Your future service delivery model is simpler than you think
It’s good to be popular. Interest in technology and how it can help your organization continues to grow. There are increasing pressures on you and your team to respond to business change while also playing an active role in transforming the company. There is just one hitch – you need to be able to do this with a reduced budget.
This is not a new problem for CIOs. Each budget cycle finds your operational and capital costs robustly challenged. This dilemma – mounting business demand with a shrinking supply of resources – is not yours alone. It is a whole-of-business problem.

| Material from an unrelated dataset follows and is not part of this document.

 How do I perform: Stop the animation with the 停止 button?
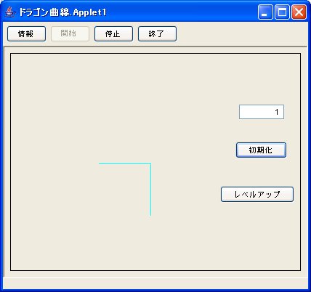tap(113, 34)
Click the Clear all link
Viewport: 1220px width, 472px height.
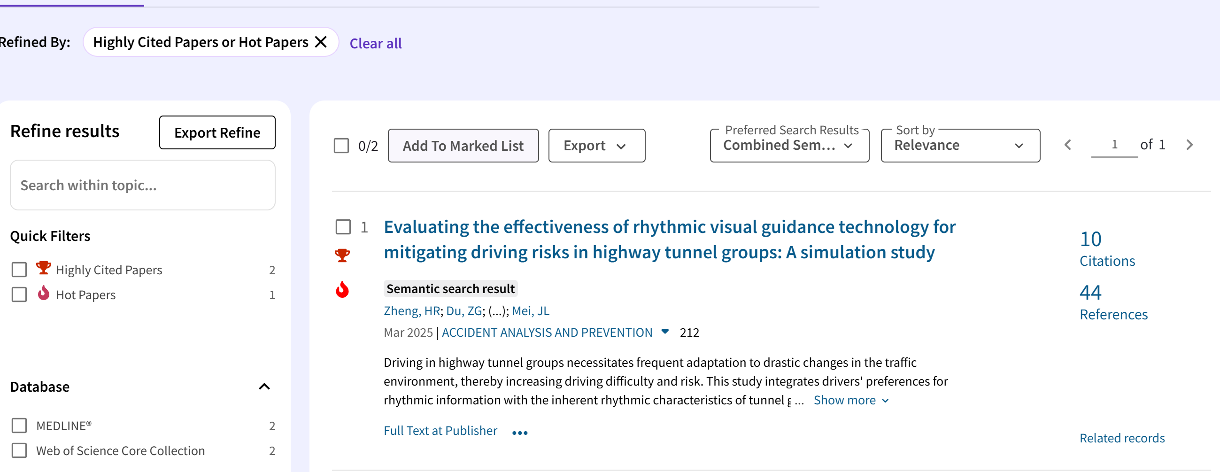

The opportunity for you is to use this dilemma as the basis to establish five practices which will allow you to do something that seems to defy logic – deliver more, of better quality, by doing less.
1. Refresh your city plan
In 2000 The McKinsey Quarterly published an article titled “The Paris Guide to IT Architecture” which used city planning as a metaphor for enterprise architecture . This concept was simple to understand and powerful as a communication tool throughout the business.
Like the city you live in, enterprise business systems have:
- History (legacy systems).
- Precincts (groups of solutions serving particular functions).

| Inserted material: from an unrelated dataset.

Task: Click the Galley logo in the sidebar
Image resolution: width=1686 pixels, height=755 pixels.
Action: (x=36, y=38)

- Building codes (solution architecture standards).
- Preferred materials (the right technology for the right job).
When facing spending pressure refresh your city plan and use this as a conversation piece to discuss what parts need to be refurbished, reused or rebuilt. With this improved understanding of your organization’s existing solutions and services you will be able to lead an informed discussion on where future investments should be made.

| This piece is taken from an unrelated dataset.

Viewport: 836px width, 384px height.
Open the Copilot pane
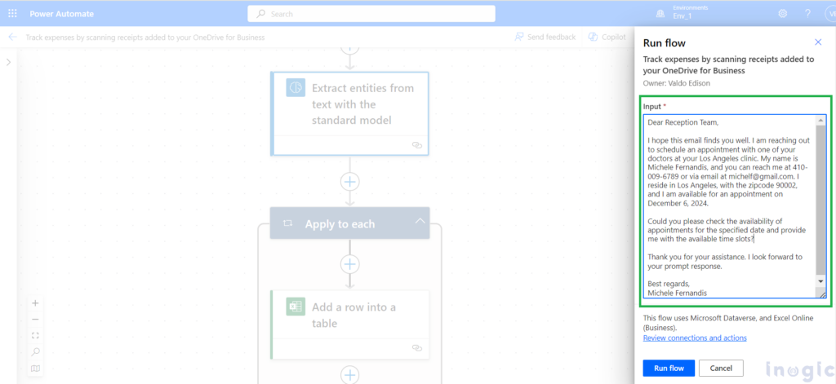click(x=607, y=38)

2. Using scarcity and necessity to your advantage
Both scarcity and necessity are cited as drivers for creativity. The HBR Blog network published opinion pieces in 2011 arguing the case for each. This article states that “deliberately imposing scarcity” was a catalyst for creativity. However, a complementary view is that innovation is most likely to be effective when there is a clear problem to solve.
As a CIO the problems for you and your team to address are not always well defined. Your challenge is to make them clear.
Lead your team and C-level peers through cycles of refining demands and reducing these down to a discrete, achievable set of goals. Challenge your team to respond with solutions which use the technologies and capabilities already at their disposal. Take a leaf from the Apollo 13 playbook – figure out how to fit a round peg into a square hole. You will enable your team to deliver against a more focused set of requirements by leveraging existing investments.
3. Standardize your skill sets
Standardized work practices and continuous improvement are the basis of lean manufacturing. In manufacturing this leads to reduced task time, streamlined work sequences and reduced inventory. In a service delivery environment – such as IT – the opposite approach is more common. Efficiency improvements in IT often rely on the introduction of new technology, the creation of more complex processes, or the duplication of data. These “improvements” are costly to implement and maintain.
Take the lead offered by best practice in materials management and apply lean thinking to your IT service delivery.
Reduce the number of technology platforms you support by applying architectural principles that encourage reuse and identify single solutions for common business functions.
Consolidate the technologies underpinning your business, such as database, infrastructure and client solutions.
Refine the skills and capability of your team members so that you are giving them the best opportunity to excel in their tool of choice, instead of having to relearn a new way of delivering services each time.
4. Don’t be too efficient
In 1984 Eliyahu Goldratt and Jeff Cox published “The Goal” which told the story of a manufacturing plant manager facing an ultimatum – improve productivity and profit, or go out of business. While he makes good progress on improving material availability and eliminating bottlenecks, the protagonist encounters an unexpected problem. The removal of gaps and delays caused the equivalent of peak hour gridlock. Productivity began to slide and targets were missed.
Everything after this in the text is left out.